3月に続いて4月もすべての講座が中止になった。自分の所属している「エッセイクラブ」も例外ではない。 実は今日はアピタに開店を待ってコメ10キロとその他食料の買いだめをする、女房殿に付き合った。もちろんコメ10キロの運搬係として………。
国の外出自粛要請にこたえるために家籠りをするのだ。
そこで、エッセイを書いてみたいと思ったのである。もちろん宿題ではあるが、書いてみたくなったのだ。これなら外出しなくても済むし、ろくでもない今までの人生経験と、たまりにたまったストレスの分析にはちょうどいいかもしれないと思ったからでもある。
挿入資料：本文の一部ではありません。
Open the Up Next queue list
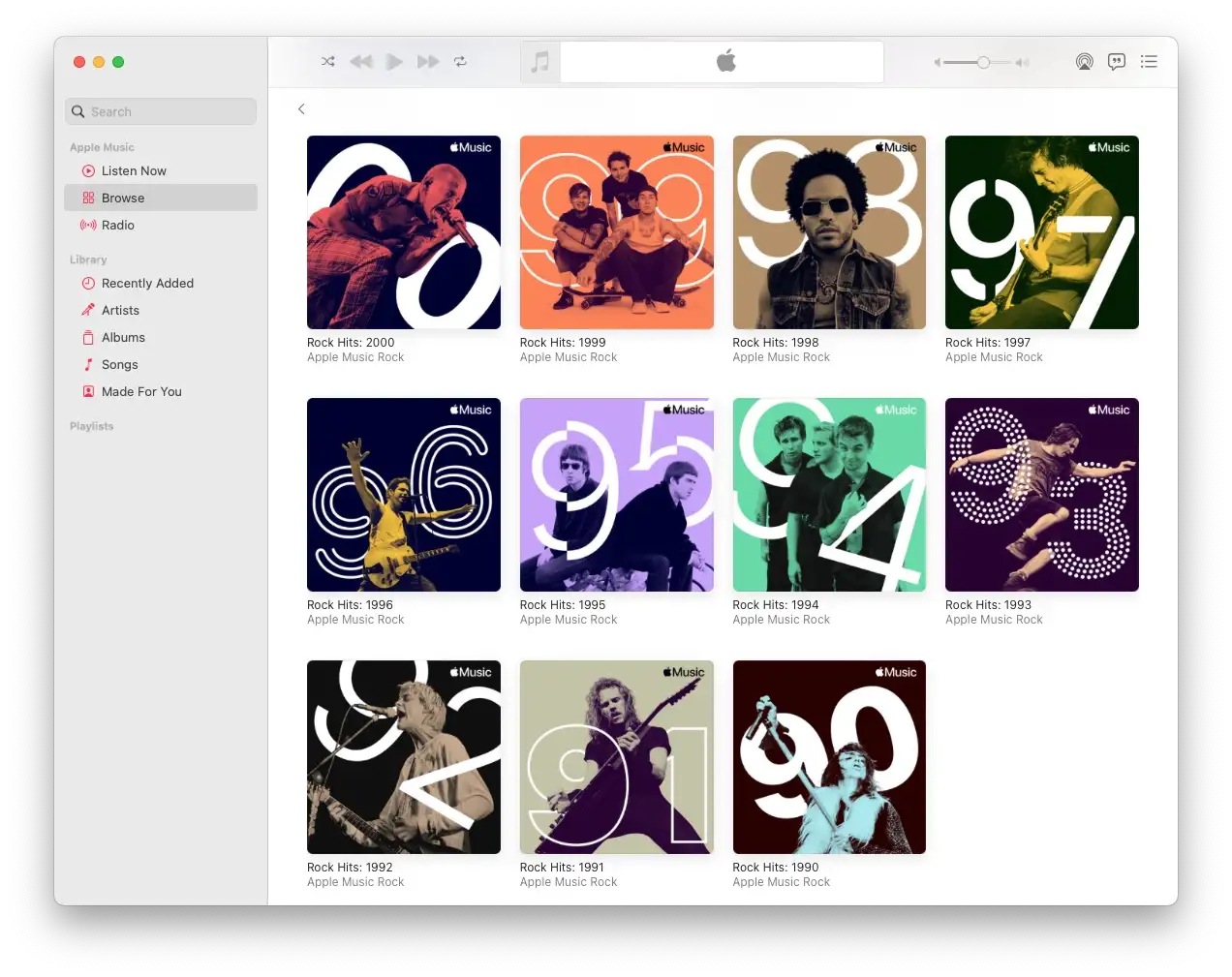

暮れ泥む頃というのは、中々暮れない情景を言うのであるが、我々の年代なら武田鉄矢氏の「贈る言葉」を思い出す人が多いと思う。
「暮れなずむ町の 光と影の中 去りゆくあなたへ」………贈る言葉。である。
卒業式などでよく歌われたようであるが、最近はほかの曲がとってかわったみたいだ。
「蛍の光」で育った人たちにはピンとこないと思うが、今では何でもありになった。
ユーチューブで、たくさんの「贈る言葉」を検索して聞きました。その中に鉄矢氏がこの曲のできたいきさつを話していたものがあり、興味をひかれた。以下抜粋します。
「実は博多で大学に入ったばかりの時に恋をしました。何か月間の間、恋をして、自分が相手の女の子よりも余分に満足しようとした為、嫌われてしまいました。そして天神という盛り場で振られてしまいました。その人の別れの言葉はいまだに忘れられません……。
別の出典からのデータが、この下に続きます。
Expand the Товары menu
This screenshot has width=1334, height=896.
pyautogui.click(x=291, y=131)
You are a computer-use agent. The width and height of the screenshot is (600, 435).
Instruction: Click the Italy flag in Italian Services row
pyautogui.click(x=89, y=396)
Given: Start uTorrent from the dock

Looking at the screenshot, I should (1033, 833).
『大きい声出すよ』…というね、ほとんど刑事事件直前の言葉で振られてしまいました。
もうちょっとしつこかったら、かなり法に触れるというね。…… 罵りだけで終わりました。
非常にみじめな恋でしたが、その人の去っていく怒った後姿を、泣きながらジーーっと見つめていました。(しばしの間があって)
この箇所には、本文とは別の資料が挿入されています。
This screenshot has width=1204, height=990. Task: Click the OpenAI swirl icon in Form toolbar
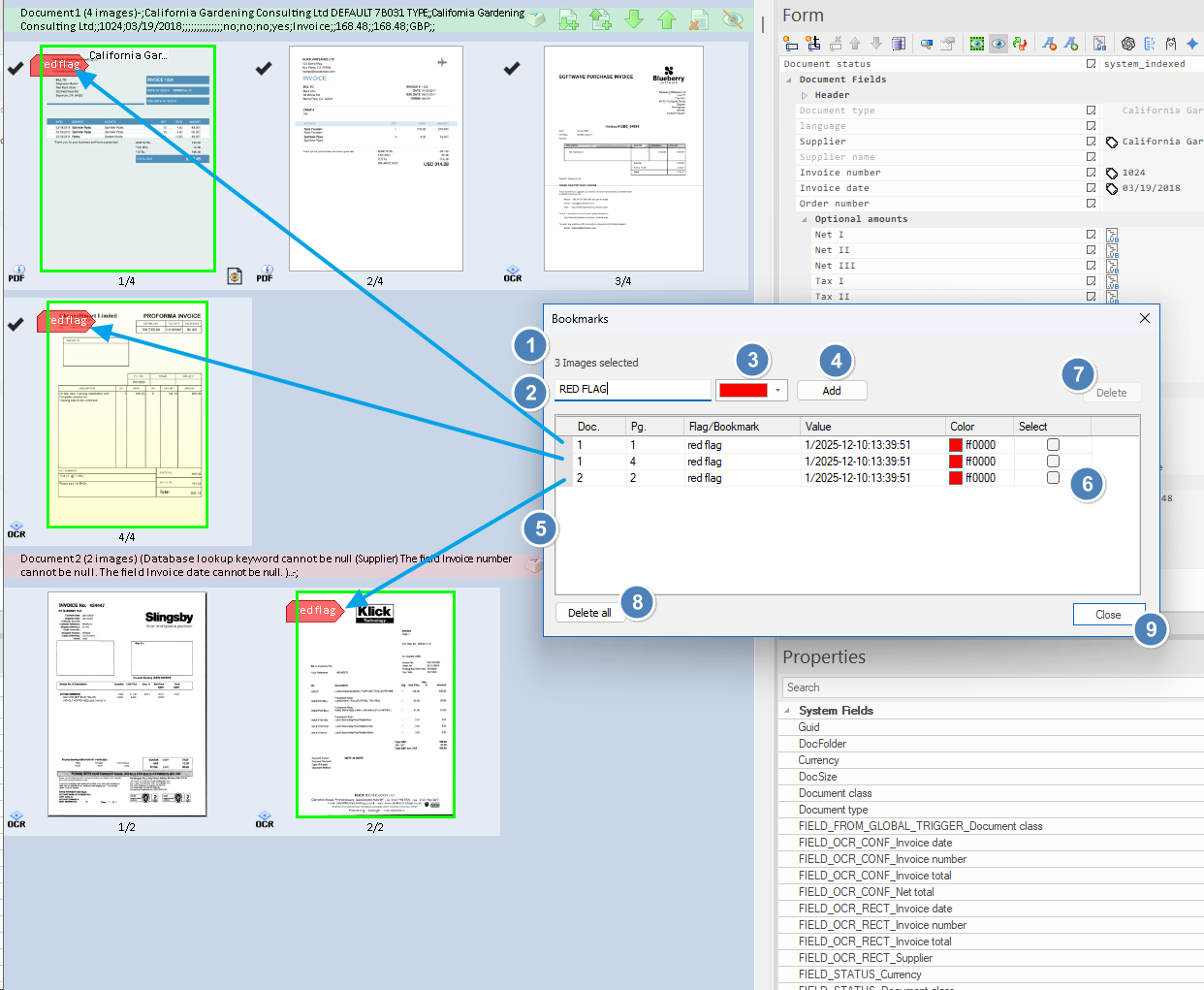pos(1127,44)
不思議なもので、何十年か経つとそのみじめな思い出が、美しくミリオンセラーの歌の歌詞になってしまいました。人生とはそういう味わいの深いものであります」。
ここで大きく笑いを取ってから、「贈る言葉を」歌ったのであります。
ところで、歌唱力というか、歌い方についてであるが、おこがましいとは思うが言わせていただけば、「若いころは『歌っていた歌』が今では『語る歌』になってしまった」。
これは、暮れ泥む頃の歌手にはよくあることだ。
年のせいで歌えなくなった歌が、年の功で語る歌に進化したのか、退化したのか?
判断は、あなたに、委ねたいと思いませう。